→ DESCRIPTION OF THE TASK: Once the line holding "Where should I" appears, repeat it and each line after it to the end of the data, exactly and with nothing else; pictures stay out.

→ DATA SHOWN:
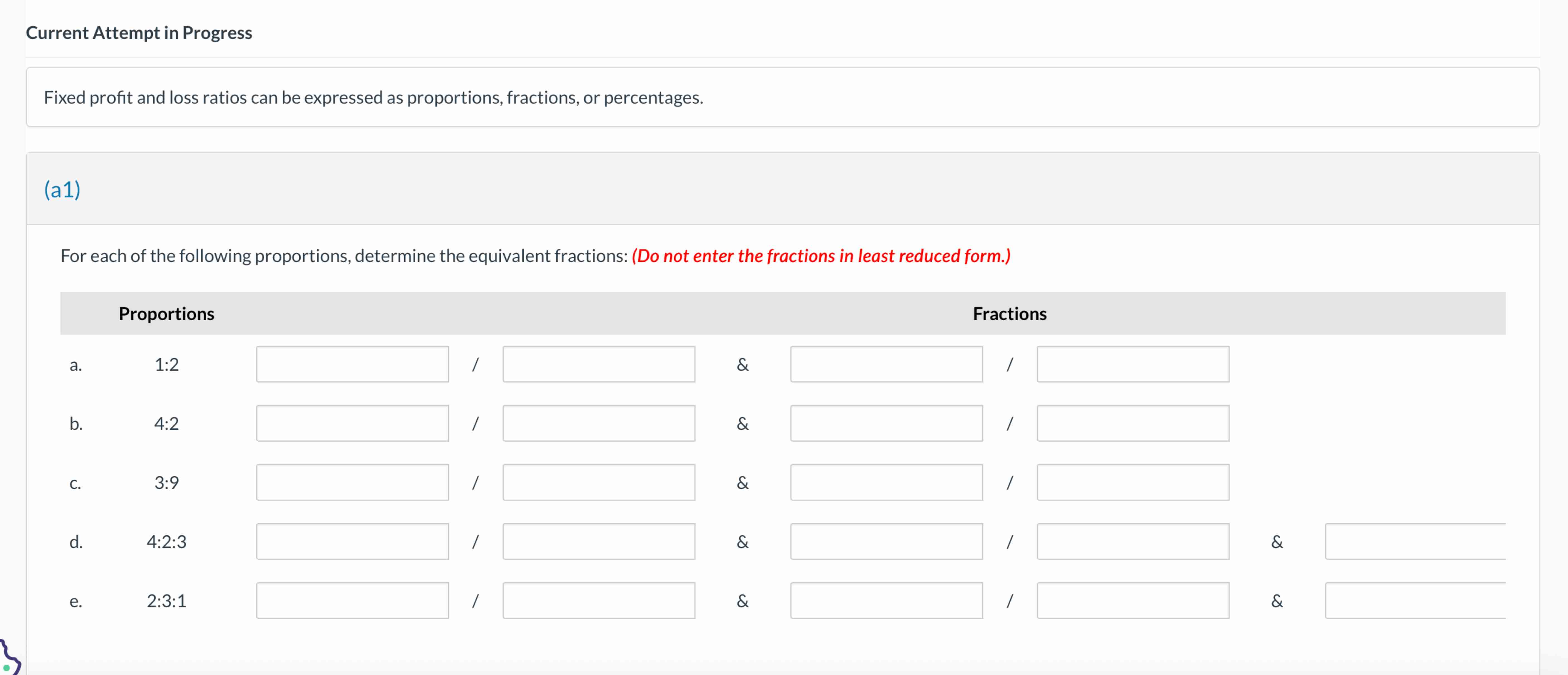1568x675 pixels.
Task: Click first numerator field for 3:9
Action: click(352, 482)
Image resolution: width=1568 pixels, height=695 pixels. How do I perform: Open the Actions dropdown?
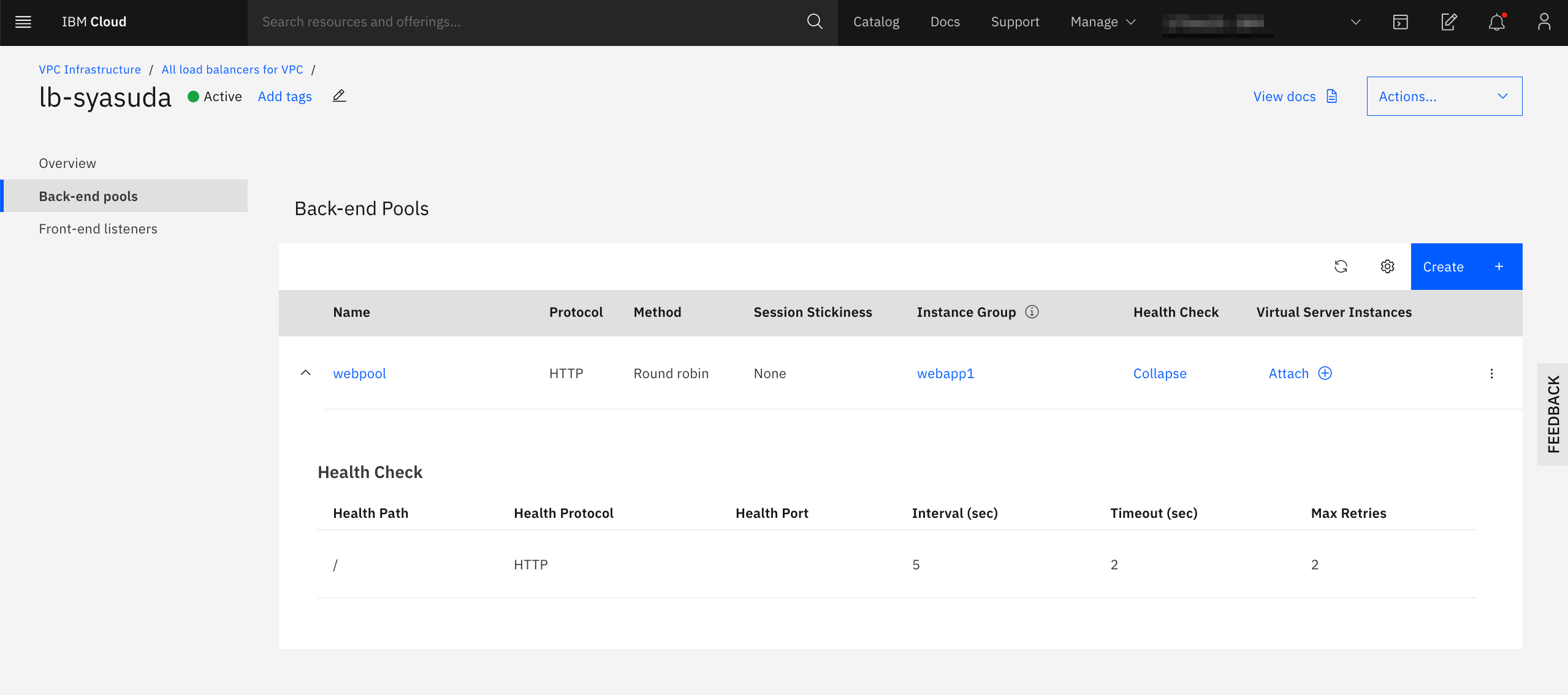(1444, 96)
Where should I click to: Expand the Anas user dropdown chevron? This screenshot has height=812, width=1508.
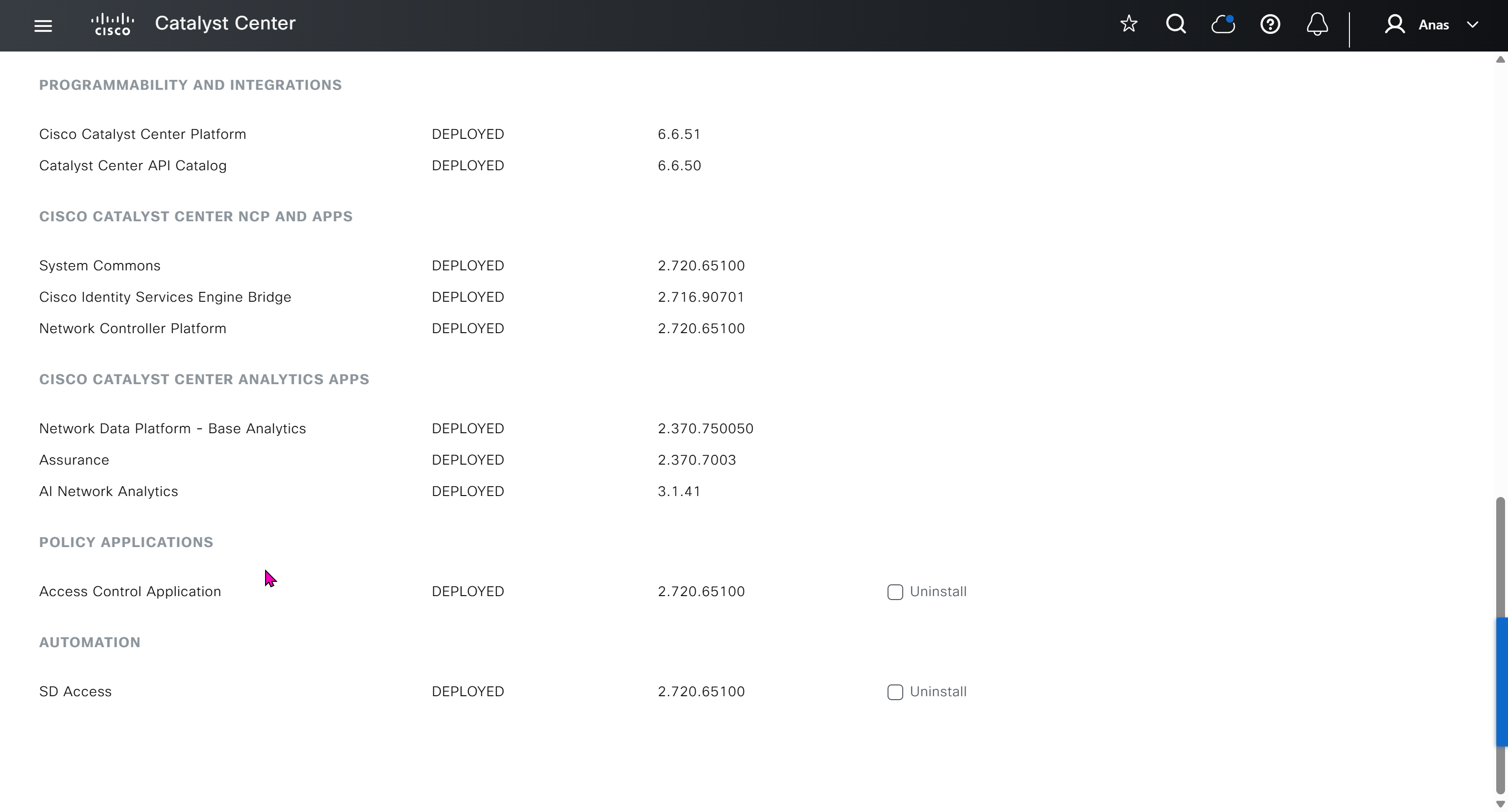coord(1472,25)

→ EXERCISE SOLUTION:
Where should I click to: Expand the Anas user dropdown chevron? This screenshot has height=812, width=1508.
coord(1472,25)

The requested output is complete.